Slick. Ready. And Nick would ask where he's been, how he knew, maybe if he's been with someone else before coming here, but he's in too deep, and everything's so hot, and he just.
Can't.
Think.
Hips. Hands. Force. Greg will have bruises, deep and true, all in the shape of Nick's fingers. Nick can feel things give that shouldn't, bones, anyway. The hip joints give, creak, but stay socketed tightly in the pelvis thanks to gripping muscles that push Greg up again.
And he still hasn't made a sound. Nothing but body noises, no words at all. Nick thinks it's funny that sex is the only thing that he's ever known to shut Greg up.
When he comes, he wishes desperately that Greg would make a noise. Just a sound. Anything, really.
Sex with Greg is the best thing ever, apparently, better than warm milk with vanilla and brown sugar, better than Ambien, better than any sleep aid Nick's ever heard of.
When he wakes up, it's cold, and Greg is gone. Everything's gone, except the crazy plaid shirt he'd been wearing. Nick's never seen so many colors at once, and it makes his head ache, or maybe his head hurt before he even saw the shirt. To be honest, he doesn't *remember* it. Just Greg, blond hair and sweet eyes and a mouth that starts with good things c.
He doesn't have to go to work because he's got another day off, but he's got questions. He wants answers. The shower's cold and the water's a little rusty at first, but then it runs clear, and he's clean. He dresses, snags the shirt on his way out, and heads in. Just for a minute. Just to give the shirt back, he promises himself.
Things are weird, though. His skin is shivery, and his mouth is dry. Nothing seems just right, especially when he walks inside and there are thousands of eyes on him. Looking. Peeking. What's that all about, anyway?
The lab's empty, there's nobody there, so he puts the shirt on the chair, and he tells himself that he's not disappointed.
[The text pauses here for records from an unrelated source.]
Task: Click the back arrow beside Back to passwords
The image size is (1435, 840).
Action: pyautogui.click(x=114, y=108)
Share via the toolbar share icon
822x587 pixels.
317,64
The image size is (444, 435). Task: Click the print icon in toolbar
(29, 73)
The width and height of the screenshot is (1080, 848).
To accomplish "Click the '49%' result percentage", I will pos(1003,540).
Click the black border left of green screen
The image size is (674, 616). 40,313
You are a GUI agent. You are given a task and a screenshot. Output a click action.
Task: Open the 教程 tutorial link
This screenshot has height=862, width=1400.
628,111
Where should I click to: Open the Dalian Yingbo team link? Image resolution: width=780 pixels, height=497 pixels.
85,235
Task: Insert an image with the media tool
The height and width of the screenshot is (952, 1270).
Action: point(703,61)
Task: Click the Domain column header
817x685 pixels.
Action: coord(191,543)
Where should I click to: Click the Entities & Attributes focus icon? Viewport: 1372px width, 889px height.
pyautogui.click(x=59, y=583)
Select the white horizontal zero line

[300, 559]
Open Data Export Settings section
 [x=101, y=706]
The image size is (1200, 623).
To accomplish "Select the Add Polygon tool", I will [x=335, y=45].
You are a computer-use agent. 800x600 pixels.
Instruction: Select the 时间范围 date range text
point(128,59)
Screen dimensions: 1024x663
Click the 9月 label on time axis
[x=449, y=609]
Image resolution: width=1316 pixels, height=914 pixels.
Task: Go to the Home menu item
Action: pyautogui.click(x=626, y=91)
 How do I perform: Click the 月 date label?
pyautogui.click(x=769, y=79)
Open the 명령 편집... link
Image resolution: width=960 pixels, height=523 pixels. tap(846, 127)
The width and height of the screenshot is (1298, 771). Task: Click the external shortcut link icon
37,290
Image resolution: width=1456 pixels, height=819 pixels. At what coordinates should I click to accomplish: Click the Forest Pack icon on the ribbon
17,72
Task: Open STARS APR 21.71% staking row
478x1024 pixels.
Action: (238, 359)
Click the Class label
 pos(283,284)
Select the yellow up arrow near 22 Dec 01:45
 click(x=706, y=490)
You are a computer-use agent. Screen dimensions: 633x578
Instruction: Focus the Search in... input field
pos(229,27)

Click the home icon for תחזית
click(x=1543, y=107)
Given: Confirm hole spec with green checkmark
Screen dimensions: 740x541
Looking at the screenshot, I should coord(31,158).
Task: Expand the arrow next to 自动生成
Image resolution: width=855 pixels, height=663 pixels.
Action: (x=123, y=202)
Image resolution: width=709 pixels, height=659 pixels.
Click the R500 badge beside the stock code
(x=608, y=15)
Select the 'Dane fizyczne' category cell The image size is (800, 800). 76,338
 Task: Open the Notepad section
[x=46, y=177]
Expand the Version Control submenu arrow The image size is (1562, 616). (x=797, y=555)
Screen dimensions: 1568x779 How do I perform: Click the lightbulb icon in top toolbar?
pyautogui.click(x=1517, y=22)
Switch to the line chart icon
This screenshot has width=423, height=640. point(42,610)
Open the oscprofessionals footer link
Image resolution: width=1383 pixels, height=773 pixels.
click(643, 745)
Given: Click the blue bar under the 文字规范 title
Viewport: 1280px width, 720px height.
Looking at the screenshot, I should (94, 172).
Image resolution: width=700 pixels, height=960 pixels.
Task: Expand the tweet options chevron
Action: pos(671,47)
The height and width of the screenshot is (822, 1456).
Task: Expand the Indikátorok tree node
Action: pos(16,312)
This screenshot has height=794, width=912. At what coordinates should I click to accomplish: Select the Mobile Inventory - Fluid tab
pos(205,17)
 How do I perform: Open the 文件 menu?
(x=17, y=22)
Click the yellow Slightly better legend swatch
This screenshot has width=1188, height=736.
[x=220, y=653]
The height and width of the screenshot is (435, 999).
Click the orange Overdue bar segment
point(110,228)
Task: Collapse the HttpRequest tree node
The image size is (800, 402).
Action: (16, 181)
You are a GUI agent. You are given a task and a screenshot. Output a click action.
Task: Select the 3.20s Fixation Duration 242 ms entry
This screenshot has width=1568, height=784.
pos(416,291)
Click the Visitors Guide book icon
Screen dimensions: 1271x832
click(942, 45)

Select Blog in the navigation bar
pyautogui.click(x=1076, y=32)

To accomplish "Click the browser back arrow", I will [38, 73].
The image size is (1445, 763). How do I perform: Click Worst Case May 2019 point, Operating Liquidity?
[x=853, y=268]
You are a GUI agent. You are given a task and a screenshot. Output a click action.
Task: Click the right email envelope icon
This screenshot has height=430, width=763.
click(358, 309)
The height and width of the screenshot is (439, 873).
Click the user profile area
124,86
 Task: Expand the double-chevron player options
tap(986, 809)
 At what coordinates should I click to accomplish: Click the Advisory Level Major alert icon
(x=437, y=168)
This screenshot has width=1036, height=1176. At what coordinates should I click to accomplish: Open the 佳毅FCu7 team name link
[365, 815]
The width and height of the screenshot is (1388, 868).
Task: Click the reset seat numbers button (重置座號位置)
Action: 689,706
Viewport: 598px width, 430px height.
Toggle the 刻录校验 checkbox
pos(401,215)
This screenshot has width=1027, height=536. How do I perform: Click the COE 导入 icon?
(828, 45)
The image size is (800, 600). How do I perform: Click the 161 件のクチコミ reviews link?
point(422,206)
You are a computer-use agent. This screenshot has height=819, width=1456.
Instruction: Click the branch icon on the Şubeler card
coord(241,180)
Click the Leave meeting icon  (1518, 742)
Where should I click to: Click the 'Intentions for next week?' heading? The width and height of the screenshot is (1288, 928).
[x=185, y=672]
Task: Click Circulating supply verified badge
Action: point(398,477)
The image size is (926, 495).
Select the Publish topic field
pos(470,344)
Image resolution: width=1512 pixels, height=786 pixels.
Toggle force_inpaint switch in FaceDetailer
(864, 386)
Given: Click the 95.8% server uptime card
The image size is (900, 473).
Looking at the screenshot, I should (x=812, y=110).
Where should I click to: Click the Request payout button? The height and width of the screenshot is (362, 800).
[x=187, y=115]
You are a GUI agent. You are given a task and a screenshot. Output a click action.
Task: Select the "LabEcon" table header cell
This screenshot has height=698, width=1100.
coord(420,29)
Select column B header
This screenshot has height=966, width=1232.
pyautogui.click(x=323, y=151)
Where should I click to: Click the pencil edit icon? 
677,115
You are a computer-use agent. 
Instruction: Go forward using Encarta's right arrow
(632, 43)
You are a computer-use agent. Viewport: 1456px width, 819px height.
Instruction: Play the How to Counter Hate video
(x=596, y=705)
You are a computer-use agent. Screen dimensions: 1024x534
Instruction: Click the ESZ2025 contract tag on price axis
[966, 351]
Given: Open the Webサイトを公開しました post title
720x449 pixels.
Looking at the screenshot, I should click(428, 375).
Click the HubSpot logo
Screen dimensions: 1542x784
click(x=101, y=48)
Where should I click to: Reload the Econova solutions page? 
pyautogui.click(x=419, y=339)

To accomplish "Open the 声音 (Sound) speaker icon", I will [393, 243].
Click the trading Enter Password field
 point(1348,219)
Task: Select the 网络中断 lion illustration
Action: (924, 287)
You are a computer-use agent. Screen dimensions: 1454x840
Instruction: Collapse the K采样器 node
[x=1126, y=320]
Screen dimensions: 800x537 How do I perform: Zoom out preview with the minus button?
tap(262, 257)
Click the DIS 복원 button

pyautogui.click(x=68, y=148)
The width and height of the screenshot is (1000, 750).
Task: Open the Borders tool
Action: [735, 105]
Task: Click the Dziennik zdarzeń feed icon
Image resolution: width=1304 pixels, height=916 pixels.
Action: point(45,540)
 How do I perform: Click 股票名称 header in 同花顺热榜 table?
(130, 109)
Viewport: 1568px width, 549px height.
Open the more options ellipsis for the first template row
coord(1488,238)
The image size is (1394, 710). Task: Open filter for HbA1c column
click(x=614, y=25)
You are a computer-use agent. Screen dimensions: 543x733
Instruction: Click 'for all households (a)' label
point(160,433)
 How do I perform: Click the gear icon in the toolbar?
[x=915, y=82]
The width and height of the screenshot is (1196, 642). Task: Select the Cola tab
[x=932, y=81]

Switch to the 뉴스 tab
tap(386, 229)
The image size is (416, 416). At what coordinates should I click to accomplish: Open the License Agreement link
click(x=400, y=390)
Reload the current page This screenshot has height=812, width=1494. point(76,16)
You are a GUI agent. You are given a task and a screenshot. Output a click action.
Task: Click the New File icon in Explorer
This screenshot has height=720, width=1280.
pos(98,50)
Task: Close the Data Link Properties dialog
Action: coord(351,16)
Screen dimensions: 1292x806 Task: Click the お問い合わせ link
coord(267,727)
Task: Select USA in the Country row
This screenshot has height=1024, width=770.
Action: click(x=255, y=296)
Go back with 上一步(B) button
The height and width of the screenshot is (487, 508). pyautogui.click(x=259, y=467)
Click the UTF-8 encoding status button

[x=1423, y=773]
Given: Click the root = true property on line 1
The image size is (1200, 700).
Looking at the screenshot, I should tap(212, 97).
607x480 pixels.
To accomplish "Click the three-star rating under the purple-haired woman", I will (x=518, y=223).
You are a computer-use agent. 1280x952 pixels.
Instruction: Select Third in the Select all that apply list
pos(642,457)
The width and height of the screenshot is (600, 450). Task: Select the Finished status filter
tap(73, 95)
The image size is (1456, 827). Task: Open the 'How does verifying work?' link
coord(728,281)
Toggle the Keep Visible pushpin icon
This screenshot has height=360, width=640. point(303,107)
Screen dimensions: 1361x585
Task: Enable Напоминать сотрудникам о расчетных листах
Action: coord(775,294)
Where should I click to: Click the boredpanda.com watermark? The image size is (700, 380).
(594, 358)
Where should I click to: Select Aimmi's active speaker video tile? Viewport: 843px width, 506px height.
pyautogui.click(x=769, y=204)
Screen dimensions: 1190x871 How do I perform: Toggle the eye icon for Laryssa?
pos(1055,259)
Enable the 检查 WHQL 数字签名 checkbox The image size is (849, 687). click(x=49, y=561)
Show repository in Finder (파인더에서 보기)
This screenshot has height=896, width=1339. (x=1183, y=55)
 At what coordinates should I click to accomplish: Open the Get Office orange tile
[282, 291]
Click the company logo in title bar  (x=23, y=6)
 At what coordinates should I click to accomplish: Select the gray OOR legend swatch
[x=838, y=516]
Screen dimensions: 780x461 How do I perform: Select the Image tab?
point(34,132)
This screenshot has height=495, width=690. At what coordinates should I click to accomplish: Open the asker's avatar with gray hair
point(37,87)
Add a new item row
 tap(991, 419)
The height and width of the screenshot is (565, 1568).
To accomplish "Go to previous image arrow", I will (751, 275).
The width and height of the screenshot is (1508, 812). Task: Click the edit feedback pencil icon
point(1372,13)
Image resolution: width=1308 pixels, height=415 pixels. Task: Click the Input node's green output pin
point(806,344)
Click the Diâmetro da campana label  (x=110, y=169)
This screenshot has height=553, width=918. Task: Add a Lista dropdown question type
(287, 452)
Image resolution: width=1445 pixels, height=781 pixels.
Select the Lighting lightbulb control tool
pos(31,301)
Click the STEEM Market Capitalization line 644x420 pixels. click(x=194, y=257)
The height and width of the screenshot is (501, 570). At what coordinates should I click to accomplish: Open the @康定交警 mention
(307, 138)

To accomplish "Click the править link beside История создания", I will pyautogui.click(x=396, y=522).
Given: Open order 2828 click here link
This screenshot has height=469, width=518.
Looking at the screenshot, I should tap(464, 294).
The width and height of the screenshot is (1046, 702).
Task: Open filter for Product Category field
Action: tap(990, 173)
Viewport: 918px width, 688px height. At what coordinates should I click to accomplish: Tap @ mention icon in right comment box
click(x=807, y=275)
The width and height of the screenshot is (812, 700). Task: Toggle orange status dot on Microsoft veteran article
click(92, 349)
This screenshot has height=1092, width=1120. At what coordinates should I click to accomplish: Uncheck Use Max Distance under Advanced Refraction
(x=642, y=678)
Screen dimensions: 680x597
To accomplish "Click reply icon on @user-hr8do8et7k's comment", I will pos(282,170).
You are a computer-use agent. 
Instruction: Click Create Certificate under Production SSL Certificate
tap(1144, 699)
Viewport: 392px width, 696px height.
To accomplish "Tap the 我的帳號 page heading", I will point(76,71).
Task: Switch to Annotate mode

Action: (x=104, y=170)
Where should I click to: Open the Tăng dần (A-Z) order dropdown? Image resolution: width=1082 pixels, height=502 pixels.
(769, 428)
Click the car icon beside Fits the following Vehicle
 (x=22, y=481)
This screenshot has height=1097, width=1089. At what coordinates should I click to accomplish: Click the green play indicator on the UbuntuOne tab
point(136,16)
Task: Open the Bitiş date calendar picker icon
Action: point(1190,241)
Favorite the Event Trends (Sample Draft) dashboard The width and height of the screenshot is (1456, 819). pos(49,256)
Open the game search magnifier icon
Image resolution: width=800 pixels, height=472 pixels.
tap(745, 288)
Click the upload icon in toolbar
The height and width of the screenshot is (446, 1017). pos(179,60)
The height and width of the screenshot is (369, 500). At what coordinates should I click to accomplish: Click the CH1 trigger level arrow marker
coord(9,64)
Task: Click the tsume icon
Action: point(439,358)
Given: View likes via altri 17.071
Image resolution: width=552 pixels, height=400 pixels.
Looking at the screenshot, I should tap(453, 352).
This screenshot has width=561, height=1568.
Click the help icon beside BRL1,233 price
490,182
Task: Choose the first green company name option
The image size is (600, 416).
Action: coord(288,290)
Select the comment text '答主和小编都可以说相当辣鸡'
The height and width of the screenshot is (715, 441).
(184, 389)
He isn't going to freak out just because he had sex with a DNA tech who abandoned him, and none of this is anything like himself. It's all bizarre.
"Didn't expect to see you until tomorrow," Warrick says to him when they pass in the hall, and he's frighteningly somber. "It's good you're here. We gotta go. You think you wanna come in early?"
He says yes, even though he doesn't, and that's all the conversation. Nick's still adrift, lost somewhere in a weird space-time continuum, and the Tahoe's all part of that, just makes it even weirder, and the place they're driving up at looks kind of familiar. Nice apartments, nice area of town. Not the kind of place you'd expect to have to visit when you're CSI, but Nick's learned that every place is the kind of place you visit when you do what he does for a living.
"I'll understand if any of you doesn't want to handle this one," Grissom says at the door, and that's weird. That's not right, that's... That's just weird. "He's been here three days. It's, ah, not a pretty sight."
Nick's making connections now. They're not connections he likes, because he sees the oxblood Docs by the side of the door, and there's something on repeat on the CD, something that plays too much in the lab and usually, it drives them all crazy. So why hasn't anybody turned it off?
It's not right. None of this is right, and he can't get it straight in his head because he knows that he saw the man on the floor. He saw him in the last twelve hours, all quiet and weird and full of sex, and when he turns around and pukes because of it, nobody says anything to him.
Nobody says anything at all.
But Catherine covers his face gently with neon plaid, and that's a start.